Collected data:
● ● ●

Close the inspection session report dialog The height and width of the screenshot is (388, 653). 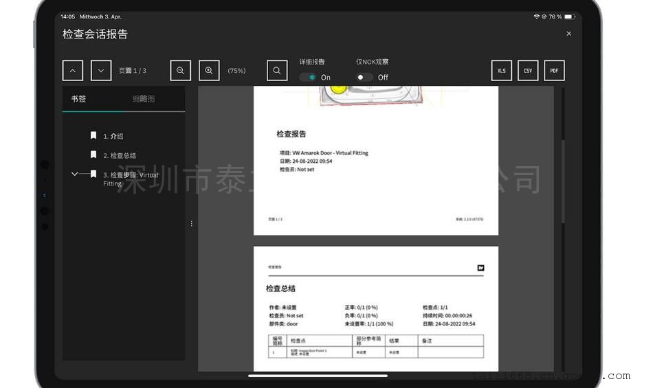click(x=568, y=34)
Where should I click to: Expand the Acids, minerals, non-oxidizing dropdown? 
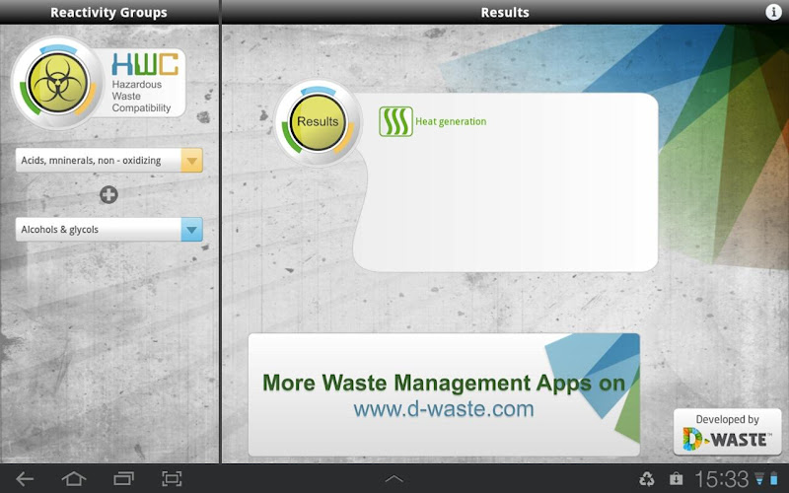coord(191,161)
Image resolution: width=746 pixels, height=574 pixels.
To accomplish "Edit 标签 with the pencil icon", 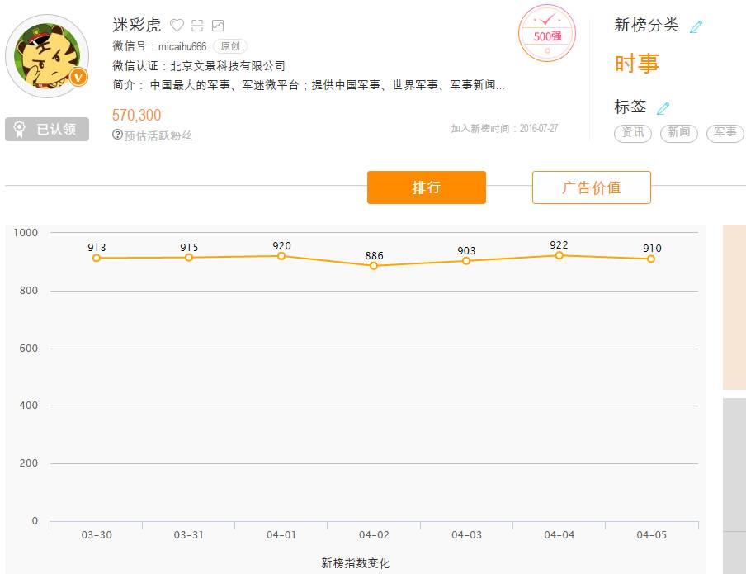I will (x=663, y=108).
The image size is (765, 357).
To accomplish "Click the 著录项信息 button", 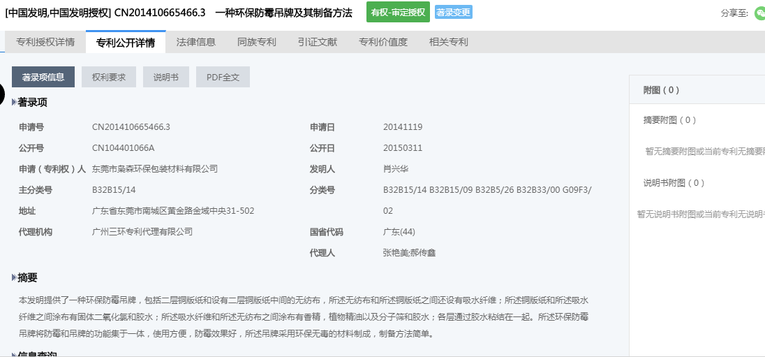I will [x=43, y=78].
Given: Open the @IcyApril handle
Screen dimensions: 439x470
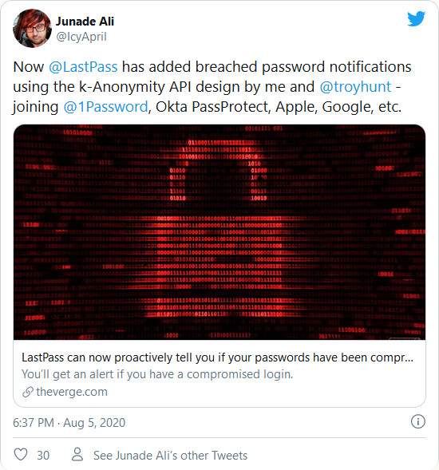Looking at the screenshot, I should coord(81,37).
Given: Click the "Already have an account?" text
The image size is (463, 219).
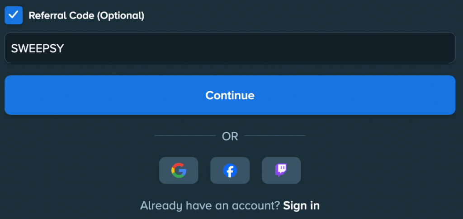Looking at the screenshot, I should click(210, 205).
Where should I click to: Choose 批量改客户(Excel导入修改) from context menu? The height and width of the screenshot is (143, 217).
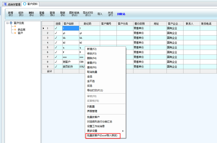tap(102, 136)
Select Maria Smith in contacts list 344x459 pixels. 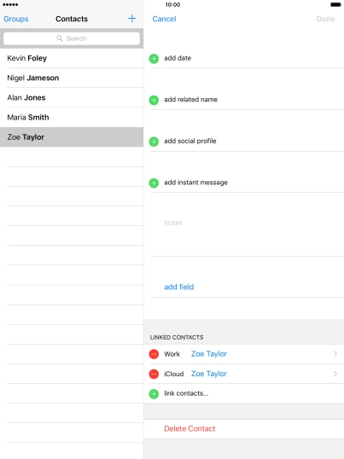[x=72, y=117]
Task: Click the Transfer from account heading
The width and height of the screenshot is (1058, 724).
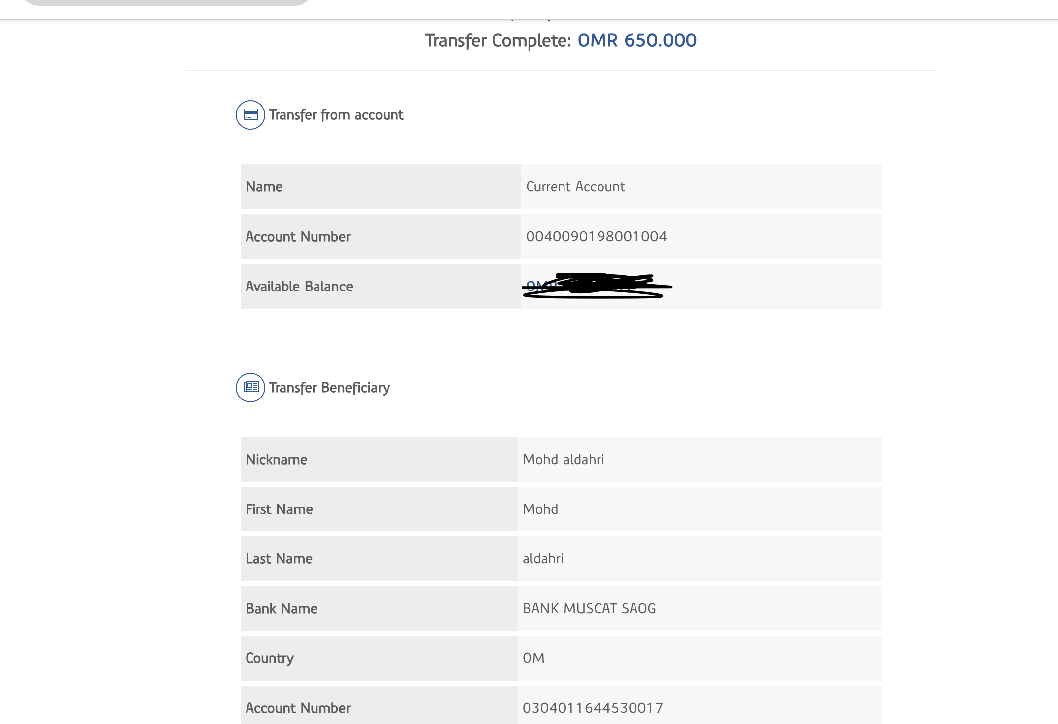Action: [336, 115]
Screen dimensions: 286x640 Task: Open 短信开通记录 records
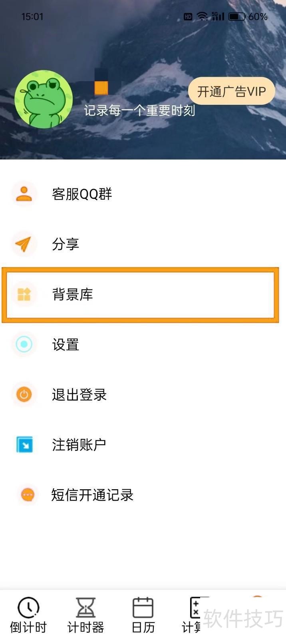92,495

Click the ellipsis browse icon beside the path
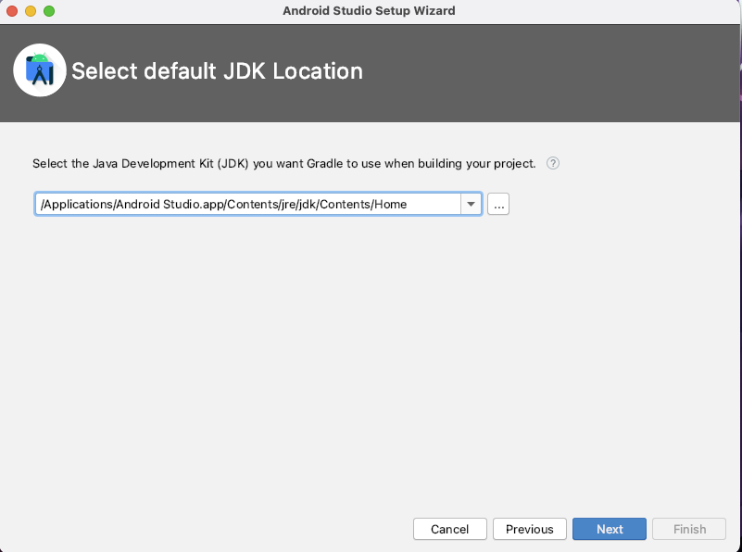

● ● ●

The lines to be quoted run from the line containing "Task: Click the Transfer from account heading" through the end of the entries above, both included; quote them exactly and leave out any pictures.

Task: Click the Transfer from account heading
The width and height of the screenshot is (1058, 724).
Action: [336, 115]
Screen dimensions: 286x640 Task: Open 短信开通记录 records
92,495

Click the ellipsis browse icon beside the path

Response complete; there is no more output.